Collected data
[Start of Attachment]
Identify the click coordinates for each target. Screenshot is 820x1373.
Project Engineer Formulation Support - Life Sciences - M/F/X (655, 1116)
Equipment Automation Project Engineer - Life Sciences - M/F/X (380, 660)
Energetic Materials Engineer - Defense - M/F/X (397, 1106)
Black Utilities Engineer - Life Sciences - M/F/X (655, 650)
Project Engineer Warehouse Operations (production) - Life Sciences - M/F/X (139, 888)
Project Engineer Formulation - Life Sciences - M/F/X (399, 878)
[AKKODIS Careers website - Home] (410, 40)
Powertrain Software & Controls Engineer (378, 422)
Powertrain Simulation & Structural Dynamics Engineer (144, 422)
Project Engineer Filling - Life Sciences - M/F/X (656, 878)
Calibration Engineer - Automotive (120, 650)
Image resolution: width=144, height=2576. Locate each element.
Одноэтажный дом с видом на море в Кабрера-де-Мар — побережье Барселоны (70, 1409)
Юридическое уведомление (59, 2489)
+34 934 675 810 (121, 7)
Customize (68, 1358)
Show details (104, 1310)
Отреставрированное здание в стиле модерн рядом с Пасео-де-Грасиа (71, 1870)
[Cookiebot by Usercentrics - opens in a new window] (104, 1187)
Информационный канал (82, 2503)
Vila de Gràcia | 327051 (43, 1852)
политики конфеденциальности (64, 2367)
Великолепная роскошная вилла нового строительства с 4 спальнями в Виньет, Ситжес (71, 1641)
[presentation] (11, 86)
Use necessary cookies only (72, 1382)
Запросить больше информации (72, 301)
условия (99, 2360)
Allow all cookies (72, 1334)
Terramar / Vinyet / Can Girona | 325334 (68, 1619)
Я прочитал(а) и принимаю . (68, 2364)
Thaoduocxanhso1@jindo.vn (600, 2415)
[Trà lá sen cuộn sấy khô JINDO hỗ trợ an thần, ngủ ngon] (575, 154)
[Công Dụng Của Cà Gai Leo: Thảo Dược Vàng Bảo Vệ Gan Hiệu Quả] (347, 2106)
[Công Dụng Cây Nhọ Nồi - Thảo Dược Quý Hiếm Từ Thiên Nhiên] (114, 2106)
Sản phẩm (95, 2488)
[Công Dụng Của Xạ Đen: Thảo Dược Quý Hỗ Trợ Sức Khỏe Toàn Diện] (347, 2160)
[End of Attachment]
**Task to complete:** Each entry in the data should be restated exactly as it was written.

**Solution to this exercise:**
Identify the click coordinates for each target. Screenshot is 820x1373.
Project Engineer Formulation Support - Life Sciences - M/F/X (655, 1116)
Equipment Automation Project Engineer - Life Sciences - M/F/X (380, 660)
Energetic Materials Engineer - Defense - M/F/X (397, 1106)
Black Utilities Engineer - Life Sciences - M/F/X (655, 650)
Project Engineer Warehouse Operations (production) - Life Sciences - M/F/X (139, 888)
Project Engineer Formulation - Life Sciences - M/F/X (399, 878)
[AKKODIS Careers website - Home] (410, 40)
Powertrain Software & Controls Engineer (378, 422)
Powertrain Simulation & Structural Dynamics Engineer (144, 422)
Project Engineer Filling - Life Sciences - M/F/X (656, 878)
Calibration Engineer - Automotive (120, 650)
Image resolution: width=144, height=2576. Locate each element.
Одноэтажный дом с видом на море в Кабрера-де-Мар — побережье Барселоны (70, 1409)
Юридическое уведомление (59, 2489)
+34 934 675 810 (121, 7)
Customize (68, 1358)
Show details (104, 1310)
Отреставрированное здание в стиле модерн рядом с Пасео-де-Грасиа (71, 1870)
[Cookiebot by Usercentrics - opens in a new window] (104, 1187)
Информационный канал (82, 2503)
Vila de Gràcia | 327051 (43, 1852)
политики конфеденциальности (64, 2367)
Великолепная роскошная вилла нового строительства с 4 спальнями в Виньет, Ситжес (71, 1641)
[presentation] (11, 86)
Use necessary cookies only (72, 1382)
Запросить больше информации (72, 301)
условия (99, 2360)
Allow all cookies (72, 1334)
Terramar / Vinyet / Can Girona | 325334 (68, 1619)
Я прочитал(а) и принимаю . (68, 2364)
Thaoduocxanhso1@jindo.vn (600, 2415)
[Trà lá sen cuộn sấy khô JINDO hỗ trợ an thần, ngủ ngon] (575, 154)
[Công Dụng Của Cà Gai Leo: Thảo Dược Vàng Bảo Vệ Gan Hiệu Quả] (347, 2106)
[Công Dụng Cây Nhọ Nồi - Thảo Dược Quý Hiếm Từ Thiên Nhiên] (114, 2106)
Sản phẩm (95, 2488)
[Công Dụng Của Xạ Đen: Thảo Dược Quý Hỗ Trợ Sức Khỏe Toàn Diện] (347, 2160)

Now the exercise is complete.